Задание 1
Перепишите из текста о карантинных дневниках фрагмент от «В конце марта» до «еще только неделю!..».
Задание 2
С кем, согласно тексту о карантинных дневниках, Арнольд Шварцнеггер играет в шахматы?

Текст документа
══════════
Досталось и дочке Джейн Биркин, которая убивается, что магазины с рисовальными принадлежностями государство не считает «первой необходимостью».
Бельгийцы не остались в долгу и опубликовали свой издевательский вариант дневника, где лирическая героиня тяжело переживает перелет первым классом на Бора‑Бора и слишком быстро выпивает запас зеленого чая. Прищемили так прищемили!..
Пока Тревор Ноа из американского юмористического «Дэйли Шоу» на своем домашнем диване пытается рассмешить отсутствующую публику и по привычке делает паузы для хохота — а в ответ тишина! — за дневник взялись Наоми Кэмпбелл и Арнольд Шварцнеггер. Наоми не может вспомнить, когда точно легла и встала, но рассказывает, как самоотверженно готовит, стирает, гладит и убирает. Терминатор играет в шахматы со своей ослицей Лулу и выражает сочувствие всем, кому приходится торчать в четырёх стенах. Творите добро, призывает он, и продает маечки с призывом оставаться дома.
В Лондоне «гуру каббалы» Мадонна расчехлила печатную машинку и тоже ведет свои хроники под аккомпанемент джазовых пластинок, словно в фильме Вуди Аллена. Рассказывает, что за несколько дней узнала о своих детях больше, чем за год. А еще, что вирус — «великий уравнитель», мол, всех ждет одна и та же участь и все оказались в одинаковом положении. Про одинаковое положение, думаю, кассир в «Пятерочке» с ней не согласится.
В конце марта в «Нью‑Йорк таймс» вышла статья, где осмысляется феномен карантинных хроник. Повествование начинается с 8‑летней Эйди, которая прочитала «Дневник» Анны Франк и решила, что тоже живет в исторический момент и обо всем этом надо написать в дневнике.
Об Анне Франк вспомнила не только Эйди из Сан‑Франциско. Аллюзии на Анну Франк захватили весь мир одновременно с эпидемией. «Поверь мне, когда полтора года сидишь в четырех стенах, то иногда терпению приходит конец!» — писала Анна в своем дневнике, а мы в Москве просидели еще только неделю!..
══════════
(Данные, извлечённые из коллекции)

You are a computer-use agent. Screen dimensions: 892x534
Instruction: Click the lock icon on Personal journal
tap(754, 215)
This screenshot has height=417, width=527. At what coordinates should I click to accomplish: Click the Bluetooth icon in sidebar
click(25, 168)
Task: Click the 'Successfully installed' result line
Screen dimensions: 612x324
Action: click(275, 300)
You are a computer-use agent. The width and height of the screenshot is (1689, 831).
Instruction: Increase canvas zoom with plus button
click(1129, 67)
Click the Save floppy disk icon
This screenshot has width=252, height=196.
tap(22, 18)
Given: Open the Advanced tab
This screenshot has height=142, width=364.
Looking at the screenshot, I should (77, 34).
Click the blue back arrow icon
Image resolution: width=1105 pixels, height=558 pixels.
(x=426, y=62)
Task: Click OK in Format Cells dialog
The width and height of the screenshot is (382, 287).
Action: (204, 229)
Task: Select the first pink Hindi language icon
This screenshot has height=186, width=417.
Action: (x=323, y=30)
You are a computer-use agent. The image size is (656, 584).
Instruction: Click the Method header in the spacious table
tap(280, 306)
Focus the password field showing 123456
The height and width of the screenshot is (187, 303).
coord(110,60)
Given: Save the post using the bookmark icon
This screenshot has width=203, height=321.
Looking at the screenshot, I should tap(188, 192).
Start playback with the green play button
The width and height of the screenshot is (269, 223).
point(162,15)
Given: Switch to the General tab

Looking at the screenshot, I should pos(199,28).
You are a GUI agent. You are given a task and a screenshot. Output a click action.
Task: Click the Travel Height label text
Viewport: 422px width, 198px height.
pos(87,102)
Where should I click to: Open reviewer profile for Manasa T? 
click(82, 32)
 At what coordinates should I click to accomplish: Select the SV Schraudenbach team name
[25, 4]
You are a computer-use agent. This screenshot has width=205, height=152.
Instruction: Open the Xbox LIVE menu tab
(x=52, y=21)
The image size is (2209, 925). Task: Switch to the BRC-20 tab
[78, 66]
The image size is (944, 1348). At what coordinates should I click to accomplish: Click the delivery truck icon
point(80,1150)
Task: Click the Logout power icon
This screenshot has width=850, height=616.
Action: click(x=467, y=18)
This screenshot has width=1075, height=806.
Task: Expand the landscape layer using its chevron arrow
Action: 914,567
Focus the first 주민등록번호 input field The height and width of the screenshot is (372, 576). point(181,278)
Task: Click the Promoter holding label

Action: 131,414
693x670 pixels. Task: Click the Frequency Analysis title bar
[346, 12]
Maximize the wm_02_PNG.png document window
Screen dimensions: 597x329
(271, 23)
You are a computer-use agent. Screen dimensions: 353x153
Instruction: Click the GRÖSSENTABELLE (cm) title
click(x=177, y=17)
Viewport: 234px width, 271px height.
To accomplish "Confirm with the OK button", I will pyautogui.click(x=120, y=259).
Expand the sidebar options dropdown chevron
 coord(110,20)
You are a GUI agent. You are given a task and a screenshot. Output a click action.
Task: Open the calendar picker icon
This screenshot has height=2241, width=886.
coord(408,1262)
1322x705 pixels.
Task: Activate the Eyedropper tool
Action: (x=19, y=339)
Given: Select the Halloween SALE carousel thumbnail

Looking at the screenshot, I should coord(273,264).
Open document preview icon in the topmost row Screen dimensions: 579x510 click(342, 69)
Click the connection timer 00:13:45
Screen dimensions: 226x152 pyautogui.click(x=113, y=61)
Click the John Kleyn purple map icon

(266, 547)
══════════
Ответ 1
В конце марта в «Нью‑Йорк таймс» вышла статья, где осмысляется феномен карантинных хроник. Повествование начинается с 8‑летней Эйди, которая прочитала «Дневник» Анны Франк и решила, что тоже живет в исторический момент и обо всем этом надо написать в дневнике.
Об Анне Франк вспомнила не только Эйди из Сан‑Франциско. Аллюзии на Анну Франк захватили весь мир одновременно с эпидемией. «Поверь мне, когда полтора года сидишь в четырех стенах, то иногда терпению приходит конец!» — писала Анна в своем дневнике, а мы в Москве просидели еще только неделю!..

Ответ 2
Со своей ослицей Лулу.